J'avais réagi il y a quelques temps sur ce post à une phrase où l'auteur affirmait que l'Europe nous avait protégé. J'avais cité des éléments indiquant que le bilan était vraisemblablement plutôt négatif. J'aimerais revenir brièvement sur l'euro en particulier.
Dans la mesure où la BCE conduit une politique ciblée sur la lutte contre l'inflation et adaptée à la zone euro dans son ensemble, il existe toute une série de débats quant aux conséquences économiques dans la mesure où nous ne formons a priori pas une zone monétaire optimale. Chaque pays se voit en effet pénalisé de différentes façons : lutte contre l'inflation et les bulles spéculatives insuffisantes dans les pays à forte croissance, et déficit de croissance dans les autres, comme pour la France par exemple. Le consensus général est que ces effets sont bien réels et dommageables à court terme mais que, à long terme, des mécanismes compensateurs se mettent en place.
Simplement le court terme semble durer depuis plus de dix ans du fait de l'appréciation perpétuelle de l'euro (voir ce graphique) et il est intéressant de mesurer le coût pour la France jusque là. Bien malin qui pourra dire quel a été notre déficit de croissance du fait de l'euro mais une estimation de 0,5 point par an ne semble pas déraisonnable. Après treize ans donc (gel des taux de changes en 1999), notre PIB devrait être 7% plus élevé (1.005^13) et notre taux de chômage de 3.5 points plus faible (loi d'Okun). Durant cette période, ce déficit de croissance aurait représenté un manque à gagner équivalent à 46 points de PIB (0,5% la première année + environ 1% la seconde année, etc... somme géométrique, voir Euclide), soit pour l'Etat environ 23 points de PIB de recettes cumulées en moins ! De quoi tordre le coup à l'endettement quand bien même la France serait restée sur un mode de financement par les marchés plutôt que de faire tourner la presse à billets. Et on peut souligner qu'a contrario une politique monétaire jouant la dévaluation aurait eu des effets positifs pour la France, tant économiques (dégonflement naturel de la dette de l'Etat et des ménages, rétroactions liées à une balance commerciale excédentaire, capacités d'investissement, etc) que sociaux (avantage aux salariés, chômage réduit) alors que ses effets négatifs ne sont pas si évidents (peu importe le prix des textiles quand l'immobilier flambe du fait d'un surcroît de capital bien qu'il ne faille pas sous-estimer l'impact des ressources fossiles nécessairement importées sur l'économie).
Nous attendons donc maintenant les mécanismes compensateurs... Qui pourraient bien ne pas se mettre en place.

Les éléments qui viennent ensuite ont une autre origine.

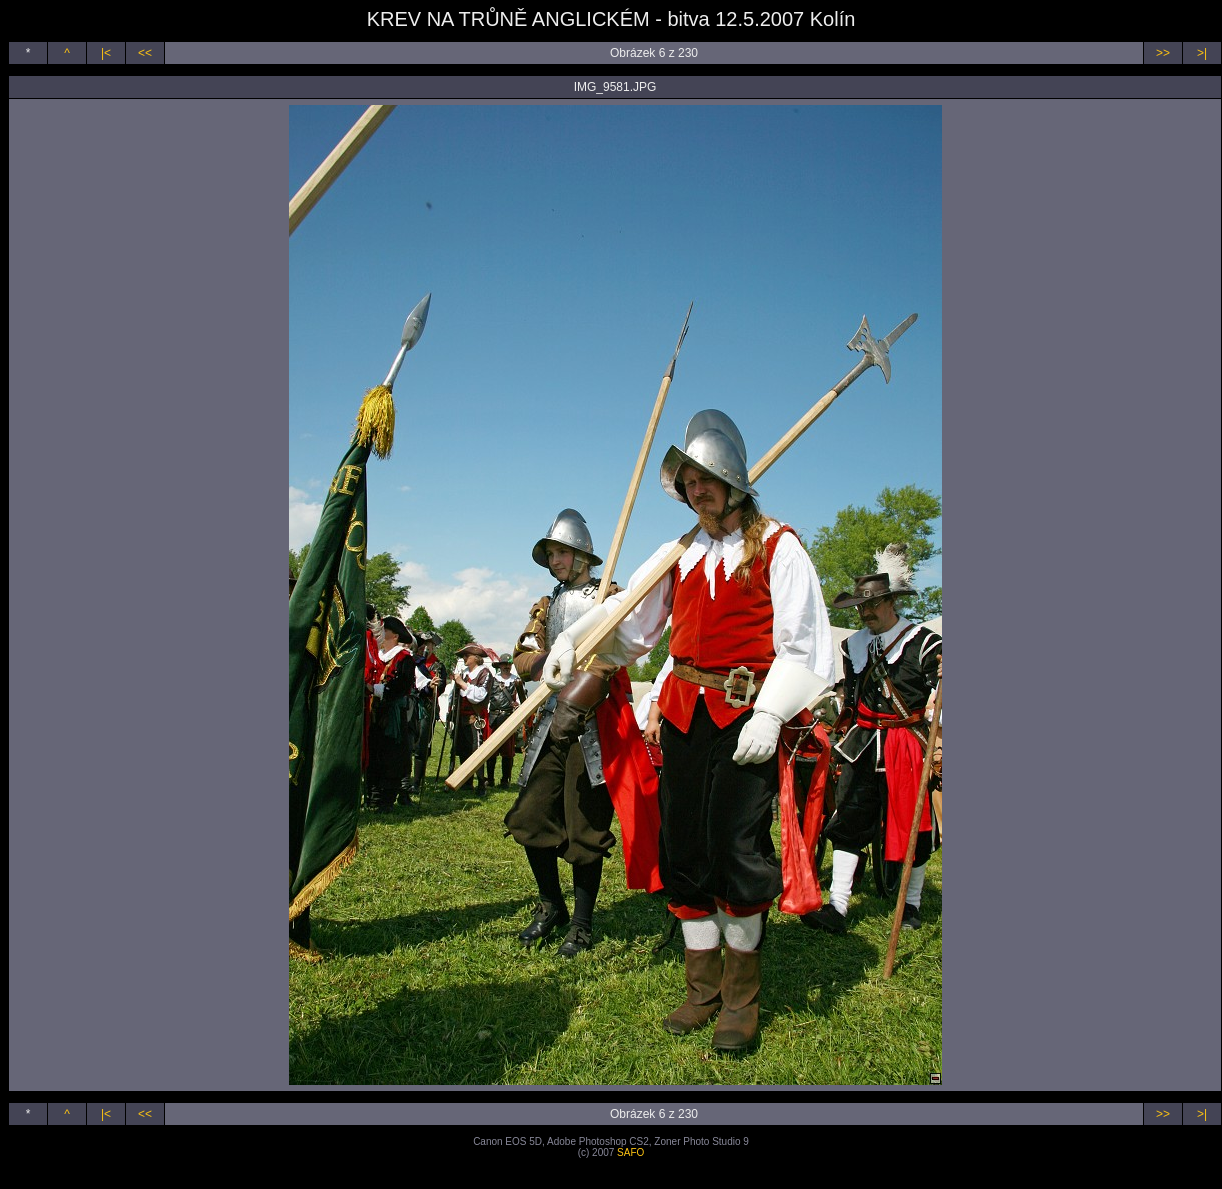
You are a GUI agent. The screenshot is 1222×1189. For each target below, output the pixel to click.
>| (1202, 53)
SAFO (630, 1152)
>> (1163, 53)
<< (145, 53)
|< (106, 53)
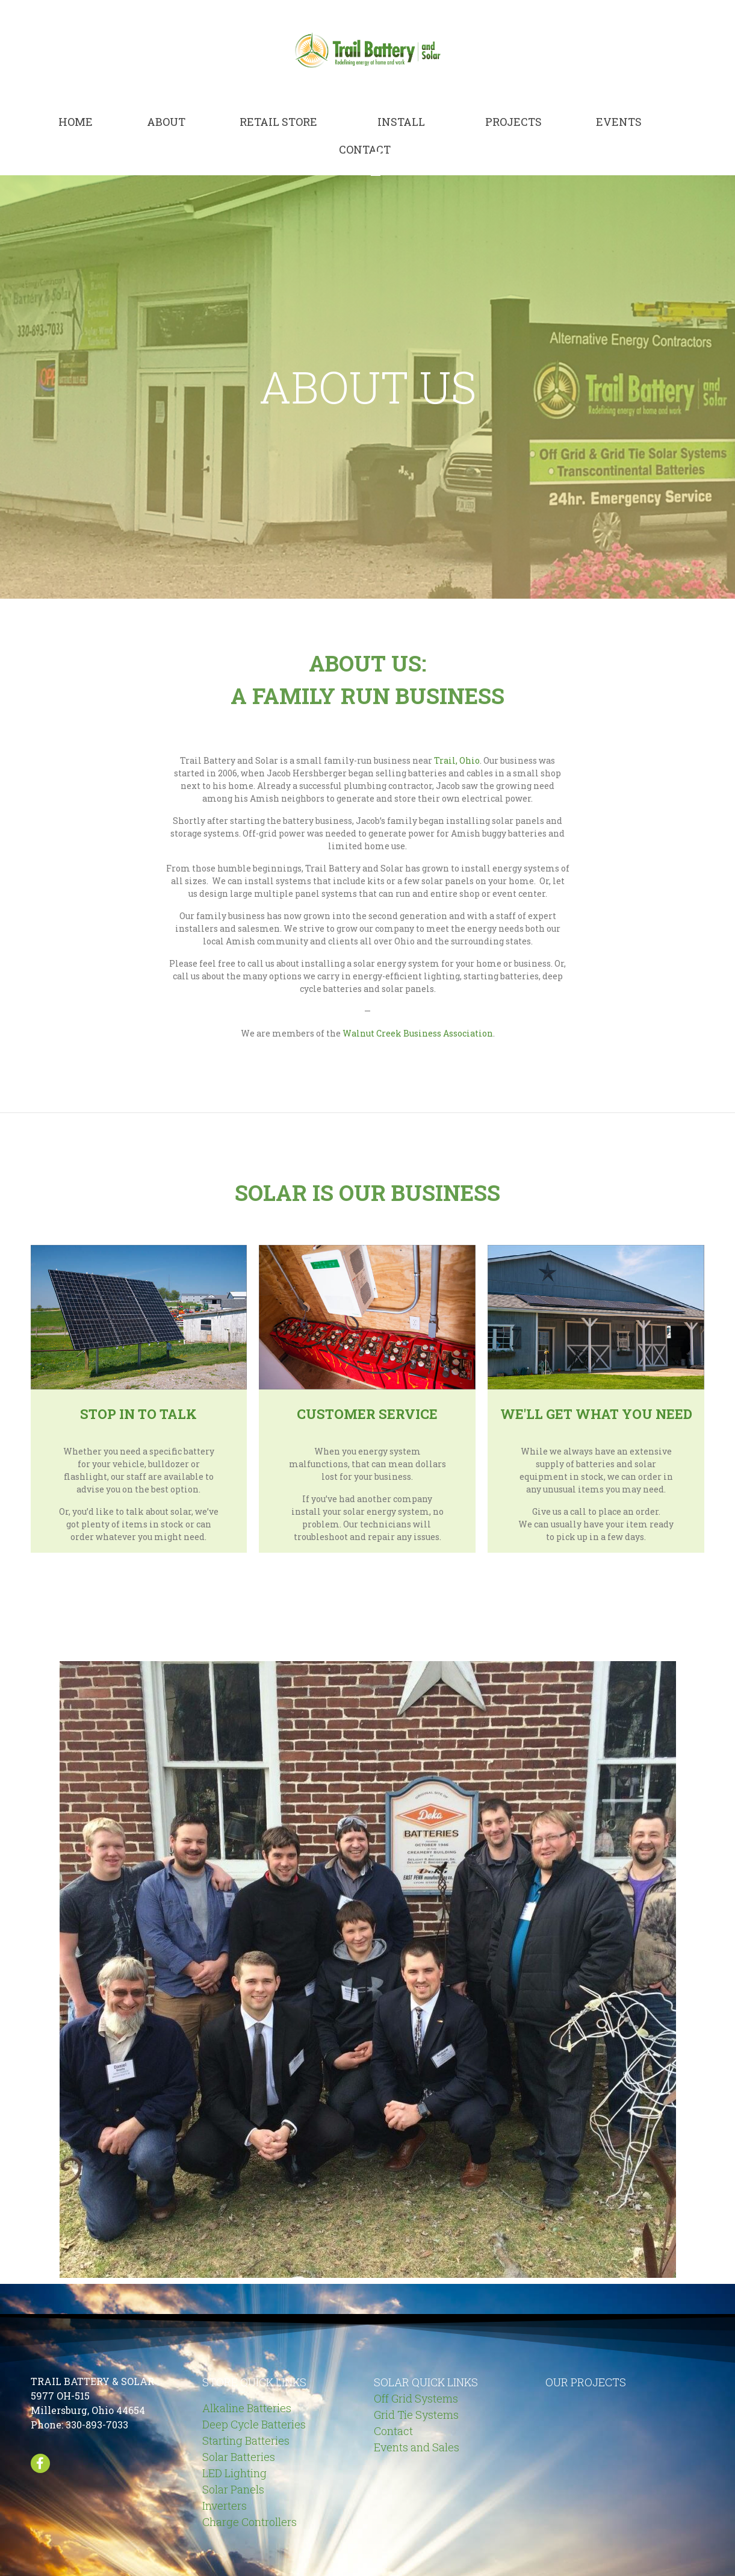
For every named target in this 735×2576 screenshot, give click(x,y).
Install (401, 121)
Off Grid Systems (416, 2398)
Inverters (224, 2505)
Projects (513, 121)
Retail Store (278, 121)
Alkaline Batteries (246, 2408)
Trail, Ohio (457, 760)
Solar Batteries (238, 2457)
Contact (365, 149)
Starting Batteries (246, 2440)
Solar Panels (233, 2489)
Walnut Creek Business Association (418, 1033)
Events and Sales (416, 2447)
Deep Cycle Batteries (254, 2424)
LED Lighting (234, 2473)
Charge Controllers (249, 2522)
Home (75, 121)
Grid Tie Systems (416, 2414)
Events (619, 121)
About (166, 121)
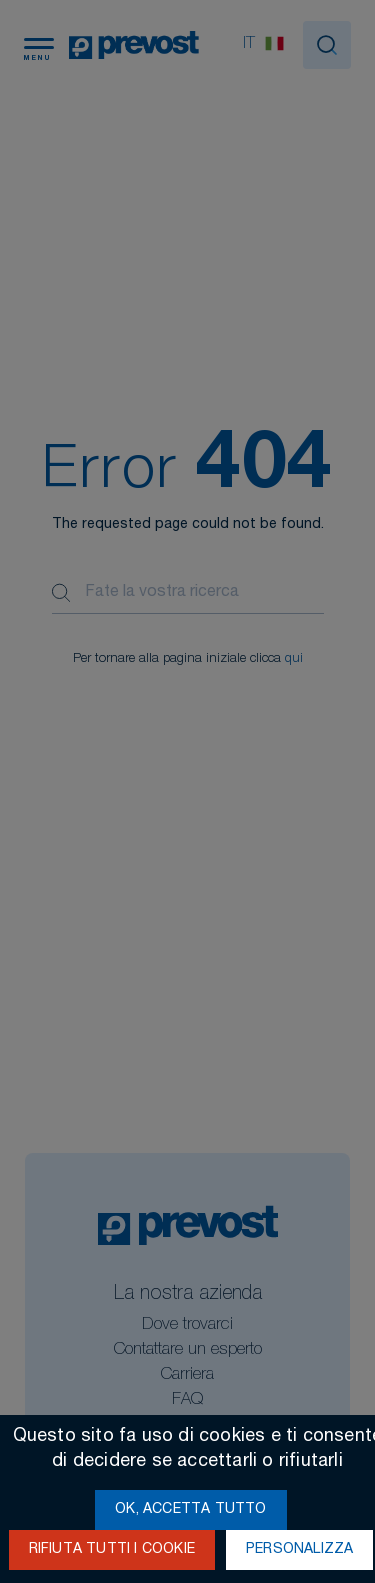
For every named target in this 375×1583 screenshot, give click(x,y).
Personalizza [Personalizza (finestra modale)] (299, 1550)
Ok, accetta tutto (190, 1510)
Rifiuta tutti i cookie (112, 1550)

D'abord parce qu'il n'est pas dit que l'euro a terminé sa folle course, ensuite parce que si certains ménages ont bien gagné en pouvoir d'achat il est douteux que cela va relancer l'économie (éponge de l'immobilier, investissements à l'étranger, etc), puis parce qu'avec son endettement actuel l'Etat va réduire sa surface et obérer le pouvoir d'achat, enfin parce les banques sont fragiles et que le capital préfère aller là où la croissance est plus forte. Bref, les rétroactions positives sont plus faibles qu'espérées et un cercle vicieux s'est au contraire installé.
@B. AF
Désolé de ne pas t'avoir répondu. Ma paresse fut plus grande que mon désaccord.